Records for locating displayed items:
____________

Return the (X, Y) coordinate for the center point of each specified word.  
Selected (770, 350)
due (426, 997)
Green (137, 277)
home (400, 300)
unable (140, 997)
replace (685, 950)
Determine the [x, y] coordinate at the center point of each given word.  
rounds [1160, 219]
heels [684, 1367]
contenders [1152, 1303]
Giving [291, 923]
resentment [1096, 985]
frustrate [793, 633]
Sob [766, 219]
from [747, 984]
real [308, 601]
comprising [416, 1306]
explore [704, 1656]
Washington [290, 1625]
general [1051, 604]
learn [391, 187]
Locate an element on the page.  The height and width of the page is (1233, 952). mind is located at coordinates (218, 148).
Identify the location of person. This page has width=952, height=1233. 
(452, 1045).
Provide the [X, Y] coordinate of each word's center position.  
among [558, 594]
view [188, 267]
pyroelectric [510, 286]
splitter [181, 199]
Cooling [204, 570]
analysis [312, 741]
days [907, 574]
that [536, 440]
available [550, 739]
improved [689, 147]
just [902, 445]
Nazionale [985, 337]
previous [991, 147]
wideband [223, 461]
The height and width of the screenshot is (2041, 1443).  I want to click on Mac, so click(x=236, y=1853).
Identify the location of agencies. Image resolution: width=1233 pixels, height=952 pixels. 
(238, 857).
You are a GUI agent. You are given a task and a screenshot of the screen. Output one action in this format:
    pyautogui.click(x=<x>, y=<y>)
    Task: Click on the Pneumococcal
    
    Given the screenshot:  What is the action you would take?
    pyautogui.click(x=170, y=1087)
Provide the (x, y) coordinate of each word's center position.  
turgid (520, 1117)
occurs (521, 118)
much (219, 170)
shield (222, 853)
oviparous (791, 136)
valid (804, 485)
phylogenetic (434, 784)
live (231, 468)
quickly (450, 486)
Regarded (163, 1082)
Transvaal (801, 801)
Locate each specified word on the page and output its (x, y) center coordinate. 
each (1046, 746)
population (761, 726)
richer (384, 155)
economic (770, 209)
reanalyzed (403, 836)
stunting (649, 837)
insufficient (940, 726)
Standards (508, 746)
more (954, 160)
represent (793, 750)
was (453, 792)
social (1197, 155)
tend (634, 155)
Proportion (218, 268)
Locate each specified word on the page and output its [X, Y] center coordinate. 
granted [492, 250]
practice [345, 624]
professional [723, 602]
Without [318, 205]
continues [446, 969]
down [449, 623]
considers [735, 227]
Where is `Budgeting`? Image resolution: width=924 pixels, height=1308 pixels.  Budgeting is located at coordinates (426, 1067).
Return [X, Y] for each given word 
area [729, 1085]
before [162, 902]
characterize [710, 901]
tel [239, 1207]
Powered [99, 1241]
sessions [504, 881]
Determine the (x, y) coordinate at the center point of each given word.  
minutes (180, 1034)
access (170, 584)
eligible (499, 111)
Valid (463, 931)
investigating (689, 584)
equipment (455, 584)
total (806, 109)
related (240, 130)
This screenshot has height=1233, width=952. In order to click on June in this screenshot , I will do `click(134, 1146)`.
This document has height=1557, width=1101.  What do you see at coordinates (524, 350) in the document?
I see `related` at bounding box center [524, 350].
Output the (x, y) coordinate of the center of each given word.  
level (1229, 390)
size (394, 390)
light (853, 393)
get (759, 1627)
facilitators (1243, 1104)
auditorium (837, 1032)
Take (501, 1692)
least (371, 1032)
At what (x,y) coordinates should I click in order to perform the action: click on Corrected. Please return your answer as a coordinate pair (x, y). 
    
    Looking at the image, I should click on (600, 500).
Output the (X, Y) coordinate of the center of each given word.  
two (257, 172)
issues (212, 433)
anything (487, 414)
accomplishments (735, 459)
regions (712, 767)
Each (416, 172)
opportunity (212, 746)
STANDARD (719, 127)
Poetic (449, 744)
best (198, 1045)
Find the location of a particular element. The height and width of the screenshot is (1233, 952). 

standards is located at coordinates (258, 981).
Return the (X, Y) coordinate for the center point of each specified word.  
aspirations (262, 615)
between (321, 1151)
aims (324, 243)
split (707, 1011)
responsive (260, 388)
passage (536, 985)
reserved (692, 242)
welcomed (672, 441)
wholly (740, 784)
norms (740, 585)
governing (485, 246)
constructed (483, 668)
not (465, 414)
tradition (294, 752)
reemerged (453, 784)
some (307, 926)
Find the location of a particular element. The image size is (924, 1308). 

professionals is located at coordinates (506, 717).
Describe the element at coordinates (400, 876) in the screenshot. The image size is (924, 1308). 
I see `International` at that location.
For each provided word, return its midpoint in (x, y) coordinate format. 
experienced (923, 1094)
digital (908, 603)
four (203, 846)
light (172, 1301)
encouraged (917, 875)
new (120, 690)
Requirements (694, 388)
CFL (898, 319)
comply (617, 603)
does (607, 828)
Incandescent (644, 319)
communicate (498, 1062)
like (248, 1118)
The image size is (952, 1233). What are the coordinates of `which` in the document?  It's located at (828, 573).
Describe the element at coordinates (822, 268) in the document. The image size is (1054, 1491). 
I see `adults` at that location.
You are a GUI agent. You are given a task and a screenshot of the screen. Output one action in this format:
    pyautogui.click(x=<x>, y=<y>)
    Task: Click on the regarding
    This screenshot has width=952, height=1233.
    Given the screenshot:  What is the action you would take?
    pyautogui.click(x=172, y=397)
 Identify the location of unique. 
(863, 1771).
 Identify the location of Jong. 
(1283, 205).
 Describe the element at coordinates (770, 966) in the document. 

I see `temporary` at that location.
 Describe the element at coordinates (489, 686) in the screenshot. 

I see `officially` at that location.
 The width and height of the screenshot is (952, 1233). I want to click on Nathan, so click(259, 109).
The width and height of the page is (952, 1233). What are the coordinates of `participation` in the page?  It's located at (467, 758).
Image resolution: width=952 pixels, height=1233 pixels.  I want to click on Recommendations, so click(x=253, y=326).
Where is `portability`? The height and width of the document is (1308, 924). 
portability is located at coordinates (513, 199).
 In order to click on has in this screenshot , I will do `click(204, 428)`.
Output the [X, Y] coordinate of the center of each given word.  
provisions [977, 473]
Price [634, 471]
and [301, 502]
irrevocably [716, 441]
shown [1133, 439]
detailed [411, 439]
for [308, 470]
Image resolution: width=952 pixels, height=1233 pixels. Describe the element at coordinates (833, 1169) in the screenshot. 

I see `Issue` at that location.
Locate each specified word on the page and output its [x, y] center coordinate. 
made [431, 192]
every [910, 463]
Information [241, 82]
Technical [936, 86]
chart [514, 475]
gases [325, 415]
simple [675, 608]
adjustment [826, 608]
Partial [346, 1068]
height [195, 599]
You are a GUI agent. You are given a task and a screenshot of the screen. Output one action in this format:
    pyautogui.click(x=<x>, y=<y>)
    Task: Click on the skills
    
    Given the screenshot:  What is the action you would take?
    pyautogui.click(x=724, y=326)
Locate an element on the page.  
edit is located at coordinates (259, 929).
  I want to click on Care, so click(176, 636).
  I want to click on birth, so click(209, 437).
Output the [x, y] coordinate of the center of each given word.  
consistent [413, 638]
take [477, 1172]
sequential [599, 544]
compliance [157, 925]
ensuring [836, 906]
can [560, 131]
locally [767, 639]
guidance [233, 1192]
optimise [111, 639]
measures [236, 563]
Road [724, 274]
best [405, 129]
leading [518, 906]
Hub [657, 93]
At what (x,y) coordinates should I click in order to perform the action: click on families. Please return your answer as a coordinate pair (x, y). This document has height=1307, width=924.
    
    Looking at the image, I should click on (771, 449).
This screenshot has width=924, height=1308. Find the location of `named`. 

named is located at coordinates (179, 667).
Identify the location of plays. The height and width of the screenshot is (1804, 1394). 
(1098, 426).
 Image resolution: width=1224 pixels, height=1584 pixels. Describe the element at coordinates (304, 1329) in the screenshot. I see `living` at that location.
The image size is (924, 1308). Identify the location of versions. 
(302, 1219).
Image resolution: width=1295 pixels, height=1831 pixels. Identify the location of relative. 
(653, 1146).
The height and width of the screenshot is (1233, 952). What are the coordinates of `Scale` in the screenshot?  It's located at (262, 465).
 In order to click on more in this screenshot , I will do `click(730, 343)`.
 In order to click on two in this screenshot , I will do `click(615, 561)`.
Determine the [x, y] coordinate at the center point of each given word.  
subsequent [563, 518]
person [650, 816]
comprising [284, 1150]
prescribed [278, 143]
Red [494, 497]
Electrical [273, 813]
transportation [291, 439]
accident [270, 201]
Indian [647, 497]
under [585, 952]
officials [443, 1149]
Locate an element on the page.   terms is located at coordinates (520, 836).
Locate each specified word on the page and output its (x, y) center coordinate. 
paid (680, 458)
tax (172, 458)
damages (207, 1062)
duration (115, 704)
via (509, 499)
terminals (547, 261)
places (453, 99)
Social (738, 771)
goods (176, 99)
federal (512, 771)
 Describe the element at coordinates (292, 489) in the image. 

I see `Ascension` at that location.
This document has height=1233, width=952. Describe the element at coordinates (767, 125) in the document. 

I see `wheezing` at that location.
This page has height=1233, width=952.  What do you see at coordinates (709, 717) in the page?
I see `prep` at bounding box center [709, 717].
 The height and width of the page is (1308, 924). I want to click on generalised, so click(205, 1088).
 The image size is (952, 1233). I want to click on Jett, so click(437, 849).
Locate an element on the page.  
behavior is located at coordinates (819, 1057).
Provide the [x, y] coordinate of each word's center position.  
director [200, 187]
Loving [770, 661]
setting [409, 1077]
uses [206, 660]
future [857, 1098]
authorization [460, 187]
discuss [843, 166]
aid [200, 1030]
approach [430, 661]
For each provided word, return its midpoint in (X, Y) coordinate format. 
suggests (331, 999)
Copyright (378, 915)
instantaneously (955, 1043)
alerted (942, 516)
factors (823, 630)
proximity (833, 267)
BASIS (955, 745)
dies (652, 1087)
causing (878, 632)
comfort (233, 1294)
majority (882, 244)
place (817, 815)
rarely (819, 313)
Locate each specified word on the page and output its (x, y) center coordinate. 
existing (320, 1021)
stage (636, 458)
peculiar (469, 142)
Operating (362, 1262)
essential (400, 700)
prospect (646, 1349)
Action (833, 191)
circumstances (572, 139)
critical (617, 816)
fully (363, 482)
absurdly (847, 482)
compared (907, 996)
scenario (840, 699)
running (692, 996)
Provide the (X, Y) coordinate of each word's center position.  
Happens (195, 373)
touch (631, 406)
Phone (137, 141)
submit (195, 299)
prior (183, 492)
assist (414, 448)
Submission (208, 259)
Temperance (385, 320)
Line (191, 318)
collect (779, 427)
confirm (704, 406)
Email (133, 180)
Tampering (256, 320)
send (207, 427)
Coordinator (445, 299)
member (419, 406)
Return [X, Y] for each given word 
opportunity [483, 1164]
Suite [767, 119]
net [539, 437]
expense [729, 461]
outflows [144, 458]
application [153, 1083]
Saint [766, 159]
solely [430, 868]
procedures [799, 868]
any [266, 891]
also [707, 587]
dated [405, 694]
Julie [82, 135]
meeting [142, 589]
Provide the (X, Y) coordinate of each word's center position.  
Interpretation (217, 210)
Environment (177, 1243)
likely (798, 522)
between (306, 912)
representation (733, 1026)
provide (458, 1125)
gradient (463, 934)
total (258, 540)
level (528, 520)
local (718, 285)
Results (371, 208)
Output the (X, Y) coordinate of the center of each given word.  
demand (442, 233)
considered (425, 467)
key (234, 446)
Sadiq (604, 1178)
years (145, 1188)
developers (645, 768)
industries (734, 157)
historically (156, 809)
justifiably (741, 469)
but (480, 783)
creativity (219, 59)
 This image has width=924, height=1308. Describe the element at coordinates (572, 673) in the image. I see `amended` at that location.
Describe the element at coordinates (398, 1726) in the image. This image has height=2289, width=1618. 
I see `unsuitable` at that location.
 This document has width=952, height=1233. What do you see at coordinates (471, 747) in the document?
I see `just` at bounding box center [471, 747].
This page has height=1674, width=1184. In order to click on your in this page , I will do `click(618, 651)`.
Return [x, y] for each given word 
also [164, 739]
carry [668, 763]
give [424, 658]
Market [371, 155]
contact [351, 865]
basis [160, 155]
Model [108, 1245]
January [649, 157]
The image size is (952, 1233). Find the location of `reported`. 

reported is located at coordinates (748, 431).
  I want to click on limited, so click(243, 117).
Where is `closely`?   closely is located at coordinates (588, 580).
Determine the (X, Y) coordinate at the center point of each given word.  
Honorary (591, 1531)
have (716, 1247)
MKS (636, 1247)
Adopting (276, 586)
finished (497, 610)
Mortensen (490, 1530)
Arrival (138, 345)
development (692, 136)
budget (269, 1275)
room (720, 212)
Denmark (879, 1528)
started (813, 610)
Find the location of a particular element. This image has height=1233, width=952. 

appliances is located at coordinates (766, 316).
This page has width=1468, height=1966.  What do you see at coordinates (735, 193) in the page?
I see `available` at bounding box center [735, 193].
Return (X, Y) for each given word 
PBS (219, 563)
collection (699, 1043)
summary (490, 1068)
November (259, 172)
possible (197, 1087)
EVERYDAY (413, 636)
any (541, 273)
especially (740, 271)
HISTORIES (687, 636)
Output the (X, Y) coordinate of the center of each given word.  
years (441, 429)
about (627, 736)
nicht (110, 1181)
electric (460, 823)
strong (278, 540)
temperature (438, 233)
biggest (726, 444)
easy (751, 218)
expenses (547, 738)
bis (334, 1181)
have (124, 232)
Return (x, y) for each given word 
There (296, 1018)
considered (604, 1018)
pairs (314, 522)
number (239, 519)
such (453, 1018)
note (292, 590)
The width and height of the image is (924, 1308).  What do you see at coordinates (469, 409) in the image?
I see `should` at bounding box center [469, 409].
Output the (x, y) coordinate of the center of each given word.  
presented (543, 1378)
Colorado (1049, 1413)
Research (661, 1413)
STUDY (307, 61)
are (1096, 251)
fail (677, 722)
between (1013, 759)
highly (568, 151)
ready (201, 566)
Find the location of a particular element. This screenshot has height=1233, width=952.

____________

AIM OF THE TASK: Copy the records from the start through the line containing "The height and width of the screenshot is (2041, 1443).", replacing "resentment" with "bitterness" and leaving everything else unchanged.

THE COMPLETED TASK:
Return the (X, Y) coordinate for the center point of each specified word.  
Selected (770, 350)
due (426, 997)
Green (137, 277)
home (400, 300)
unable (140, 997)
replace (685, 950)
Determine the [x, y] coordinate at the center point of each given word.  
rounds [1160, 219]
heels [684, 1367]
contenders [1152, 1303]
Giving [291, 923]
bitterness [1096, 985]
frustrate [793, 633]
Sob [766, 219]
from [747, 984]
real [308, 601]
comprising [416, 1306]
explore [704, 1656]
Washington [290, 1625]
general [1051, 604]
learn [391, 187]
Locate an element on the page.  The height and width of the page is (1233, 952). mind is located at coordinates (218, 148).
Identify the location of person. This page has width=952, height=1233. 
(452, 1045).
Provide the [X, Y] coordinate of each word's center position.  
among [558, 594]
view [188, 267]
pyroelectric [510, 286]
splitter [181, 199]
Cooling [204, 570]
analysis [312, 741]
days [907, 574]
that [536, 440]
available [550, 739]
improved [689, 147]
just [902, 445]
Nazionale [985, 337]
previous [991, 147]
wideband [223, 461]
The height and width of the screenshot is (2041, 1443).  I want to click on Mac, so click(x=236, y=1853).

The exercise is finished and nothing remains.